→ Records from a data source
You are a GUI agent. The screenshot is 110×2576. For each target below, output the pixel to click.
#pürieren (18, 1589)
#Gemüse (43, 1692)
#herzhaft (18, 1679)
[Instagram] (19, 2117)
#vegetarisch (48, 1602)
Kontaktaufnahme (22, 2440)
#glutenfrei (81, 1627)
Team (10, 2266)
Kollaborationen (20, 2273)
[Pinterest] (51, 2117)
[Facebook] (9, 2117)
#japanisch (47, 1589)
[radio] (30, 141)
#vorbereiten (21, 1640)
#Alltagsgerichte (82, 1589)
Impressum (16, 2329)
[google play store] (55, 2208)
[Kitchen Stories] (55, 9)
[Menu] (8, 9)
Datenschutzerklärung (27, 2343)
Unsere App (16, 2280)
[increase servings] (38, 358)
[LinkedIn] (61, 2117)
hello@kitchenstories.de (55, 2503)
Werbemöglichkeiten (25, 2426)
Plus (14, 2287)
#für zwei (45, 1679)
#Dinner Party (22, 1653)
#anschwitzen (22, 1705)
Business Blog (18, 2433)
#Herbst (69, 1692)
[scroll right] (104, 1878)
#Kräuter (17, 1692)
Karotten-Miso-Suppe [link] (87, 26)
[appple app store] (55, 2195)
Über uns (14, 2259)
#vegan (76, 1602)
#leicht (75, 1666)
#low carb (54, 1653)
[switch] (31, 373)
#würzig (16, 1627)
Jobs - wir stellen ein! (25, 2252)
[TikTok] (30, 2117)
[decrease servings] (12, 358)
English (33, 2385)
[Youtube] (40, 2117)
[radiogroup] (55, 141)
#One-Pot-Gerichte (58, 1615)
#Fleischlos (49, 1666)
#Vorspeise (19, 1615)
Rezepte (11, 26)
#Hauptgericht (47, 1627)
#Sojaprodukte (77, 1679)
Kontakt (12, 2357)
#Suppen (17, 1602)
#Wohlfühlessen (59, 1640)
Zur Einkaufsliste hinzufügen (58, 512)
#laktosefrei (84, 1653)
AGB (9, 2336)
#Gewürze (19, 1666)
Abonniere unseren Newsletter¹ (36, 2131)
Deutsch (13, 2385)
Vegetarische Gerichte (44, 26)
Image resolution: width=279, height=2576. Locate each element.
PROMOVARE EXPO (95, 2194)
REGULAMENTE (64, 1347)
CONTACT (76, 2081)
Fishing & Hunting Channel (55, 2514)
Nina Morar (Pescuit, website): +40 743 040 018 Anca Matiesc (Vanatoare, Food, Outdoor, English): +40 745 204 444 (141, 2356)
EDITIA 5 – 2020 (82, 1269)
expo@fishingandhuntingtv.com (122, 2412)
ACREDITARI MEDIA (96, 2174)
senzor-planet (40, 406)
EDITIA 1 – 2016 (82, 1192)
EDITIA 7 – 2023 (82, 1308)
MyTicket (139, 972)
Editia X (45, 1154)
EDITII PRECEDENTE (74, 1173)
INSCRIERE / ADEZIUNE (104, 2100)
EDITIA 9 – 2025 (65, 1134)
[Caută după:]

→ TASK OBJECTIVE
Reproduce each entry from the records above, character for character.

→ RESPONSE TO THIS EXERCISE
You are a GUI agent. The screenshot is 110×2576. For each target below, output the pixel to click.
#pürieren (18, 1589)
#Gemüse (43, 1692)
#herzhaft (18, 1679)
[Instagram] (19, 2117)
#vegetarisch (48, 1602)
Kontaktaufnahme (22, 2440)
#glutenfrei (81, 1627)
Team (10, 2266)
Kollaborationen (20, 2273)
[Pinterest] (51, 2117)
[Facebook] (9, 2117)
#japanisch (47, 1589)
[radio] (30, 141)
#vorbereiten (21, 1640)
#Alltagsgerichte (82, 1589)
Impressum (16, 2329)
[google play store] (55, 2208)
[Kitchen Stories] (55, 9)
[Menu] (8, 9)
Datenschutzerklärung (27, 2343)
Unsere App (16, 2280)
[increase servings] (38, 358)
[LinkedIn] (61, 2117)
hello@kitchenstories.de (55, 2503)
Werbemöglichkeiten (25, 2426)
Plus (14, 2287)
#für zwei (45, 1679)
#Dinner Party (22, 1653)
#anschwitzen (22, 1705)
Business Blog (18, 2433)
#Herbst (69, 1692)
[scroll right] (104, 1878)
#Kräuter (17, 1692)
Karotten-Miso-Suppe [link] (87, 26)
[appple app store] (55, 2195)
Über uns (14, 2259)
#vegan (76, 1602)
#leicht (75, 1666)
#low carb (54, 1653)
[switch] (31, 373)
#würzig (16, 1627)
Jobs - wir stellen ein! (25, 2252)
[TikTok] (30, 2117)
[decrease servings] (12, 358)
English (33, 2385)
[Youtube] (40, 2117)
[radiogroup] (55, 141)
#One-Pot-Gerichte (58, 1615)
#Fleischlos (49, 1666)
#Vorspeise (19, 1615)
Rezepte (11, 26)
#Hauptgericht (47, 1627)
#Sojaprodukte (77, 1679)
Kontakt (12, 2357)
#Suppen (17, 1602)
#Wohlfühlessen (59, 1640)
Zur Einkaufsliste hinzufügen (58, 512)
#laktosefrei (84, 1653)
AGB (9, 2336)
#Gewürze (19, 1666)
Abonniere unseren Newsletter¹ (36, 2131)
Deutsch (13, 2385)
Vegetarische Gerichte (44, 26)
Image resolution: width=279, height=2576. Locate each element.
PROMOVARE EXPO (95, 2194)
REGULAMENTE (64, 1347)
CONTACT (76, 2081)
Fishing & Hunting Channel (55, 2514)
Nina Morar (Pescuit, website): +40 743 040 018 Anca Matiesc (Vanatoare, Food, Outdoor, English): +40 745 204 444 (141, 2356)
EDITIA 5 – 2020 (82, 1269)
expo@fishingandhuntingtv.com (122, 2412)
ACREDITARI MEDIA (96, 2174)
senzor-planet (40, 406)
EDITIA 1 – 2016 (82, 1192)
EDITIA 7 – 2023 (82, 1308)
MyTicket (139, 972)
Editia X (45, 1154)
EDITII PRECEDENTE (74, 1173)
INSCRIERE / ADEZIUNE (104, 2100)
EDITIA 9 – 2025 (65, 1134)
[Caută după:]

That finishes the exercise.